Task to carry out: Using the records below, give again exactly the lines from the line that contains "Check the Model column header checkbox" through the line that contains "The width and", both ends included, and only those.

(Information provided Opens)

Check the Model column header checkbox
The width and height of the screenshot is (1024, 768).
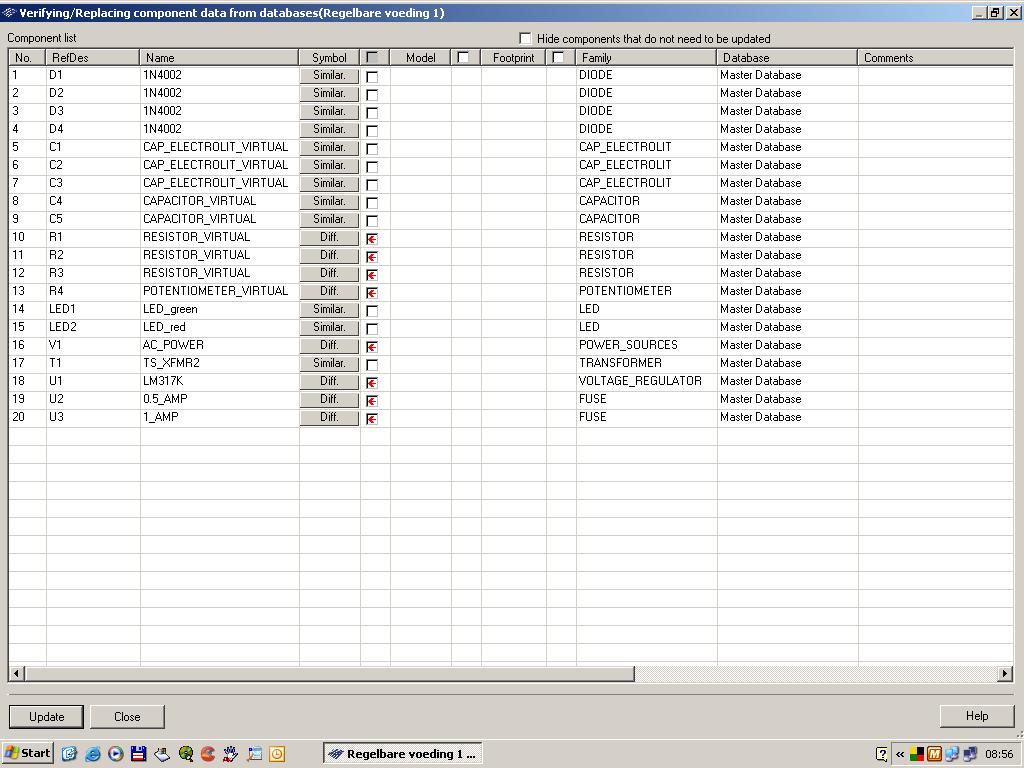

(Information provided Closes)
(Information provided Opens)

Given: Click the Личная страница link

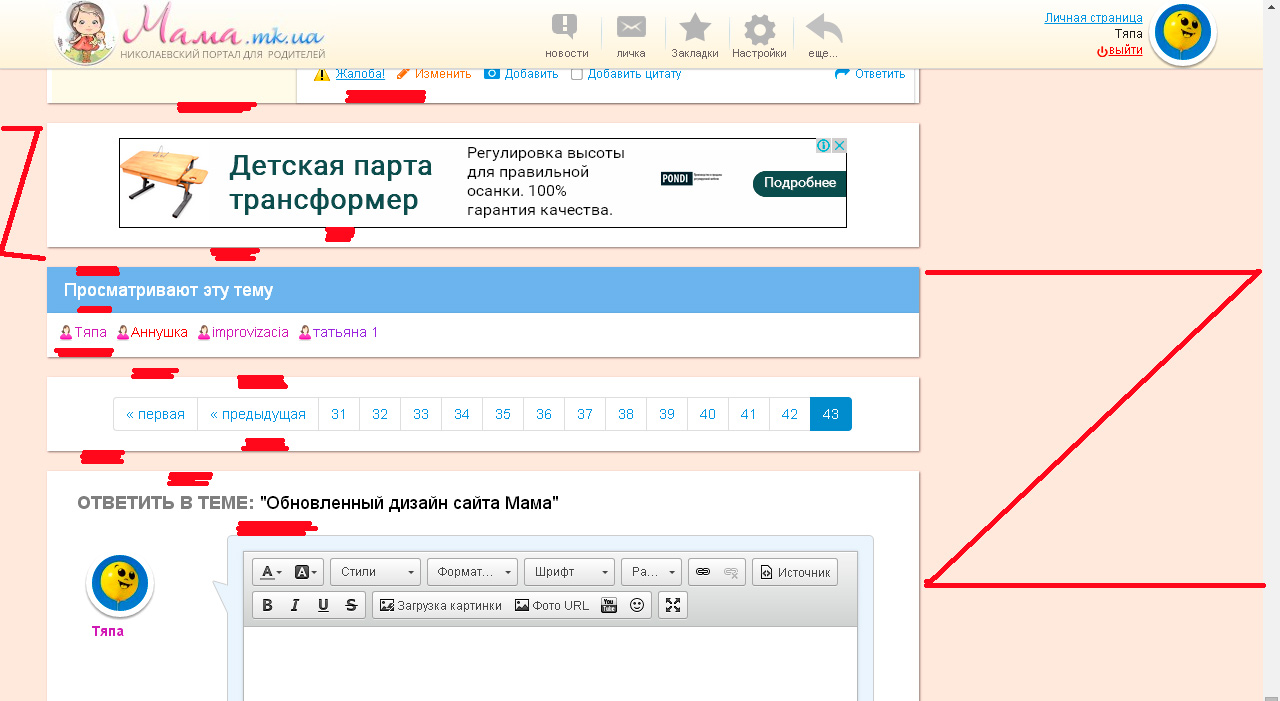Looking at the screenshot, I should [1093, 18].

(Information provided Closes)
(Information provided Opens)

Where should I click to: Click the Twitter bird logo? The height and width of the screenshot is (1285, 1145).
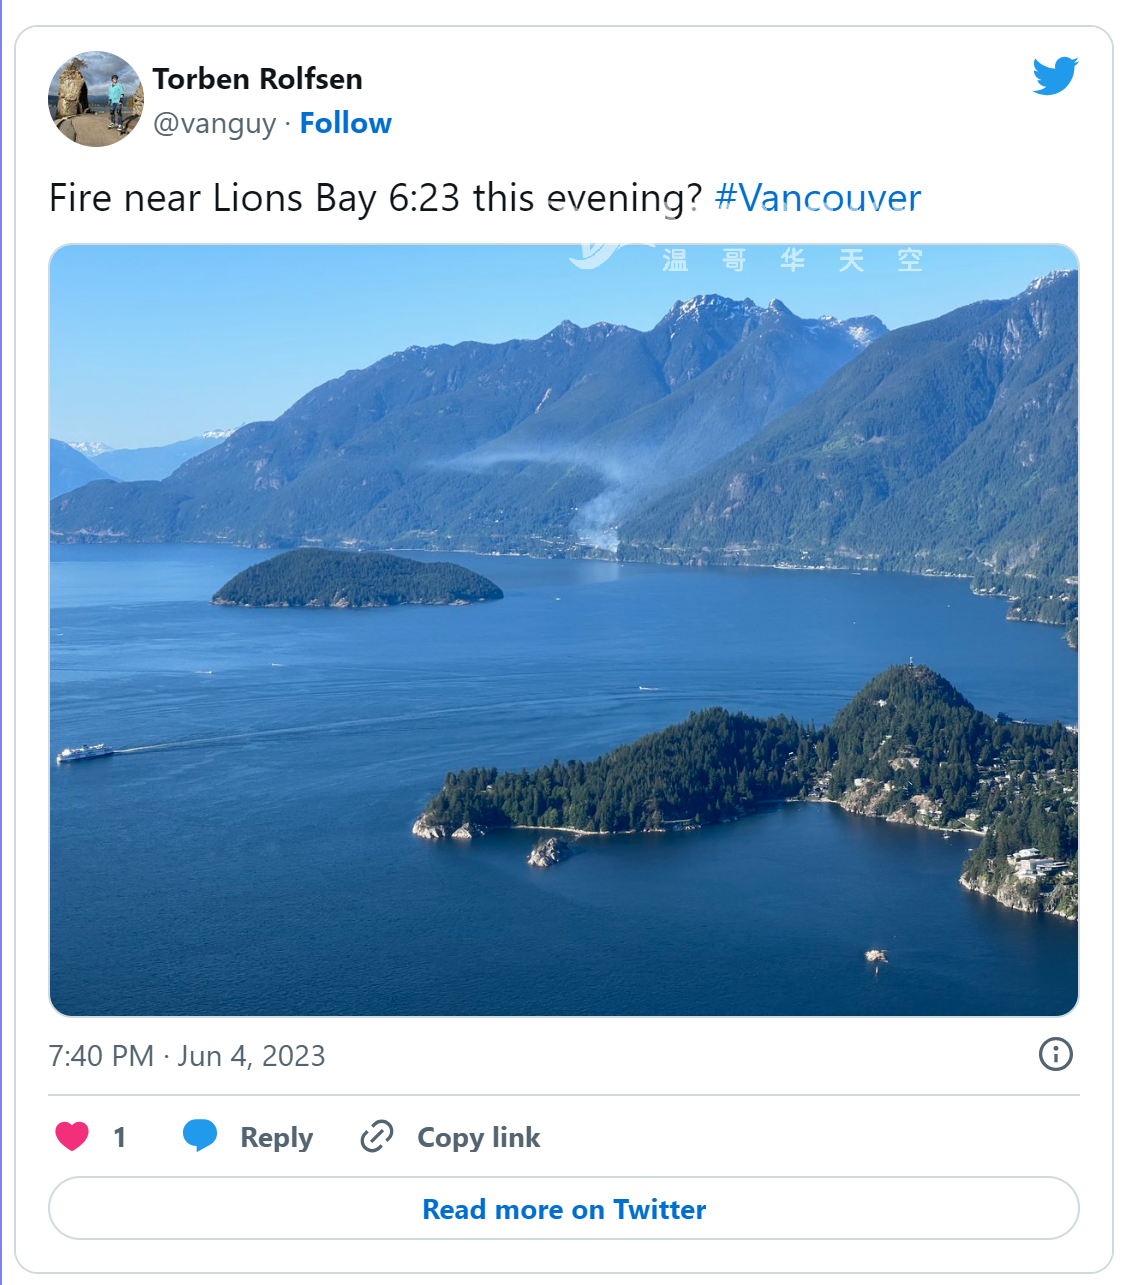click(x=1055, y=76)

(Information provided Closes)

Your solution:
Check the Model column header checkbox
The width and height of the screenshot is (1024, 768).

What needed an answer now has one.